Food for Thought: How Nutrition Affects Teens’ Mental Health

Just as our mental health has an impact on our physical well-being, so does our mood influence how and what we eat – and the reverse is true in both cases, as improving physical health and eating healthy has shown to have a significant impact on mood and mental health. A good diet correlates with fewer instances of depression, even when accounting for other factors and stressors, and improving one’s nutrition can relieve and reduce anxiety.

This is doubly important for teens, who are still growing and need as many quality nutrients as possible to reach their full potential. How and why food interacts with the mind is a complex question, and the answer lies in the many interactions between nutrition, nutrients and the brain, as well as the effects of so-called micronutrients – minerals, vitamins, beneficial fatty acids, antioxidants, and polyphenols.

On the flip side, there are the negative effects of certain additives, calorie-dense but low-nutrient foods, diet-related inflammation, and meals loaded with simple sugars and trans fats. Maximizing the good and minimizing the bad – and identifying between them, as well as cost-effective and simple ways to eat “clean” – can go a long way towards reducing symptoms and helping in the management of anxiety and depression.

How Nutrition Shapes the Developing Teenage Brain

A healthy diet and a conscious approach to nutrition is no substitute for an individually-tailored treatment plan – but it can be a critical part of it. Identifying a teen’s eating habits and improving on them can help improve symptoms of mental health conditions by:

Improving Mood via Key Nutrients

The mysteries and complexities of the mind are ultimately tied to the mechanical and physical nature of the brain, and like most thins, the brain needs fuel to run well. Premium fuel does less damage and gives you more mileage, and the same goes for food. Key nutrients can protect the brain from oxidative stress, eliminate potential deficiencies, and correlate with better mood regulation. These include:

    • Polyphenols: A family of thousands of different compounds (mostly found in plants) thought to play a role in anti-inflammation.

▶ **WORK TASK**
Can you rewrite the teen nutrition text from "The mysteries and" up to and including "role in anti-inflammation.", substituting "cellular damage" for "oxidative stress"?

▶ **INFORMATION SUPPLIED**
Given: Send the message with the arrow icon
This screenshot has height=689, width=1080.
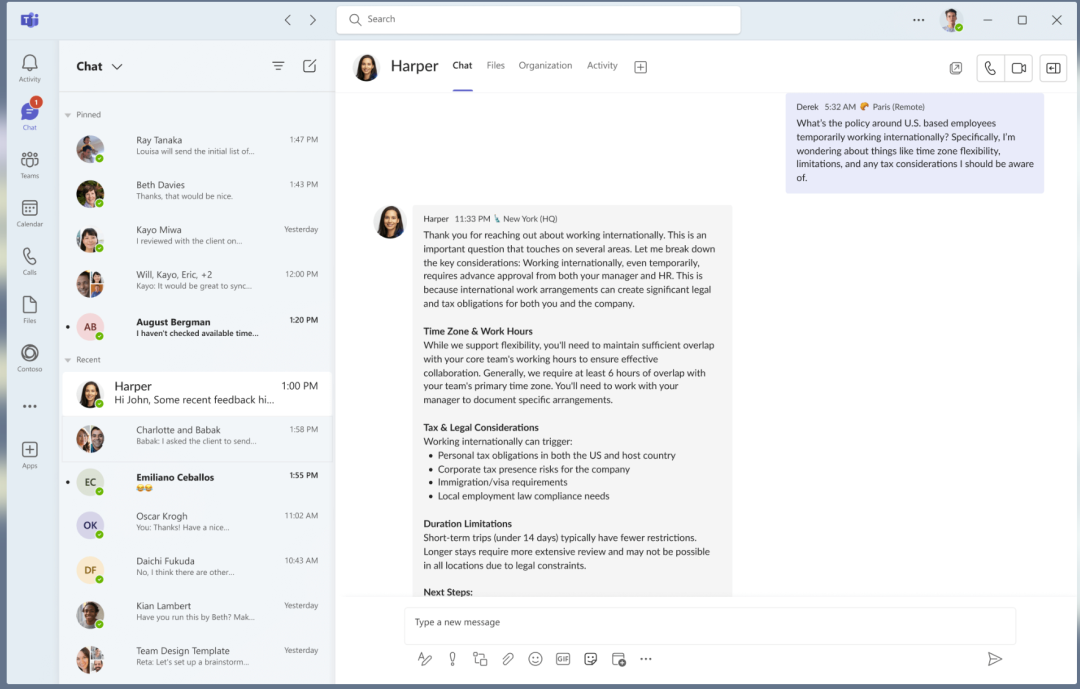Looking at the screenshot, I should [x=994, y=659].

* * *

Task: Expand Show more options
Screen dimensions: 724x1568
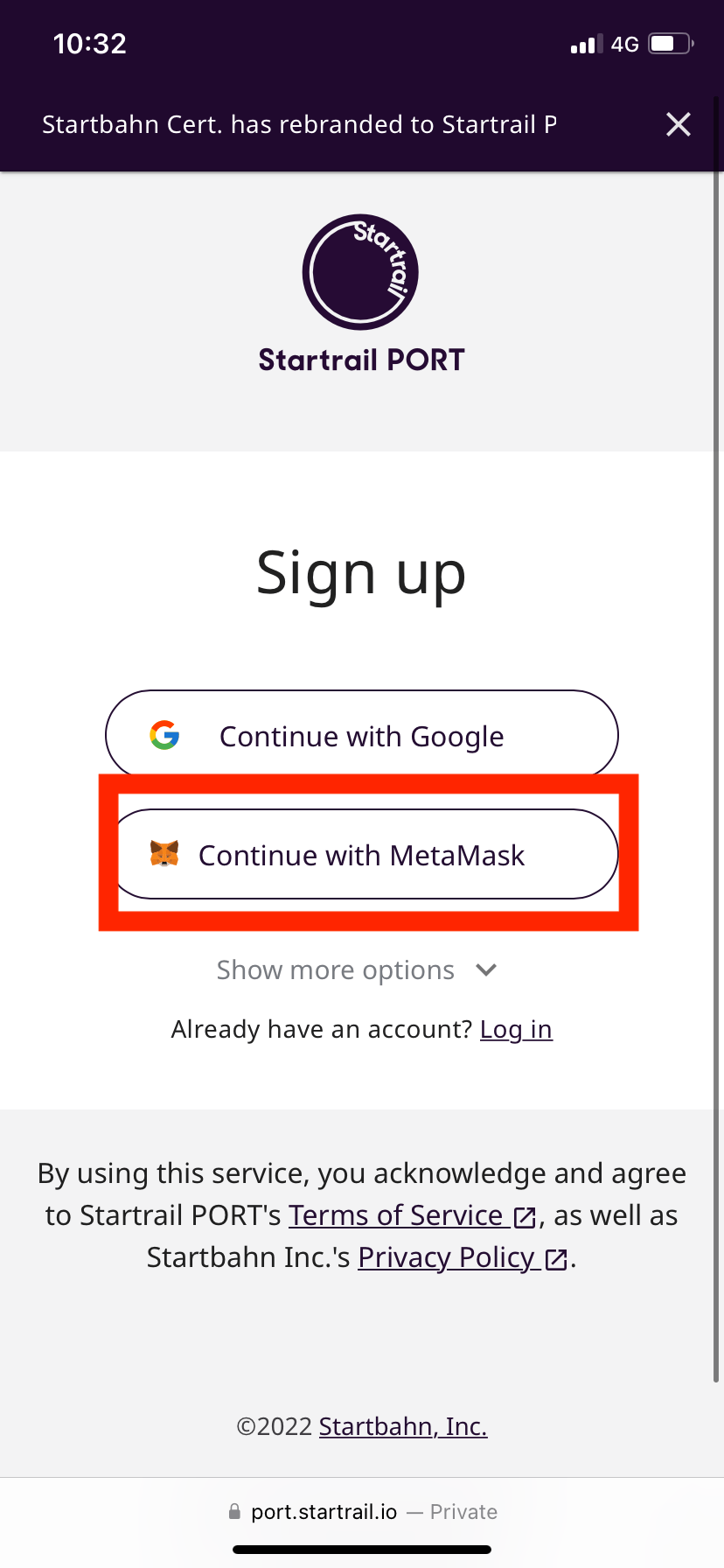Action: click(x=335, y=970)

==

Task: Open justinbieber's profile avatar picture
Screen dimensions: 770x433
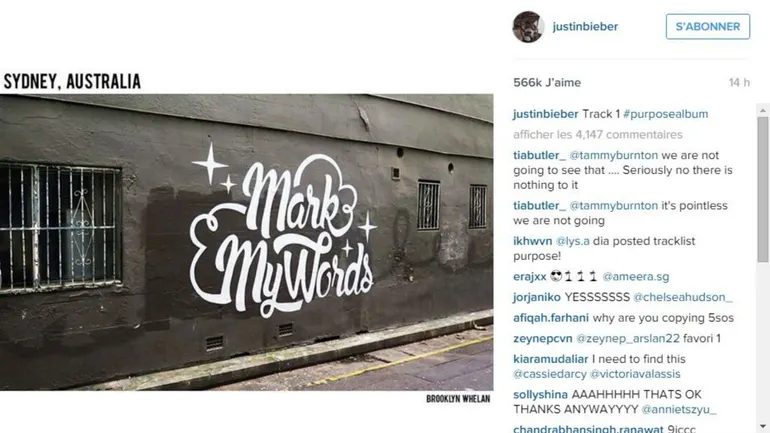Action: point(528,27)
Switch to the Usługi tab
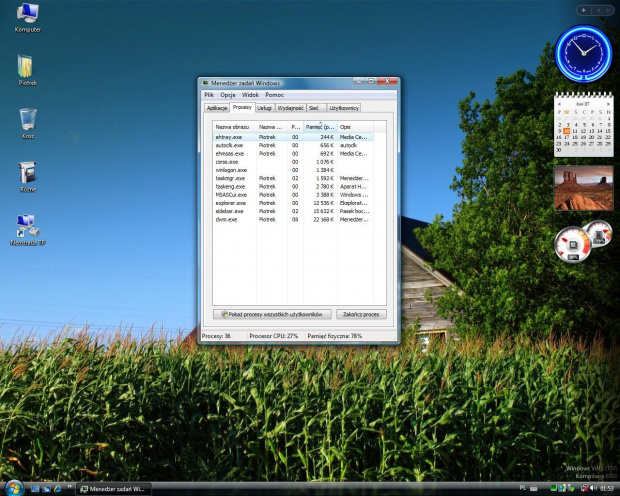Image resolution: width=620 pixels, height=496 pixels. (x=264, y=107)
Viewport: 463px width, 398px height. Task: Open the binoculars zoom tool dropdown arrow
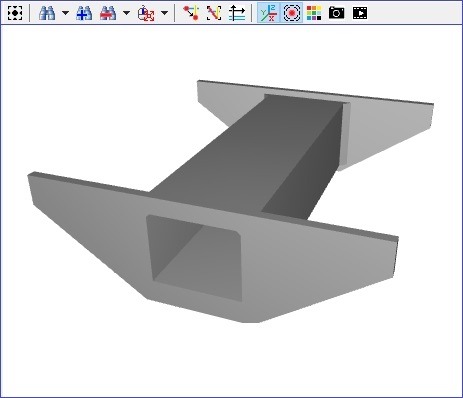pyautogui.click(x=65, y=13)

▶ **ANSWER SPACE**
The mysteries and complexities of the mind are ultimately tied to the mechanical and physical nature of the brain, and like most thins, the brain needs fuel to run well. Premium fuel does less damage and gives you more mileage, and the same goes for food. Key nutrients can protect the brain from cellular damage, eliminate potential deficiencies, and correlate with better mood regulation. These include:

    • Polyphenols: A family of thousands of different compounds (mostly found in plants) thought to play a role in anti-inflammation.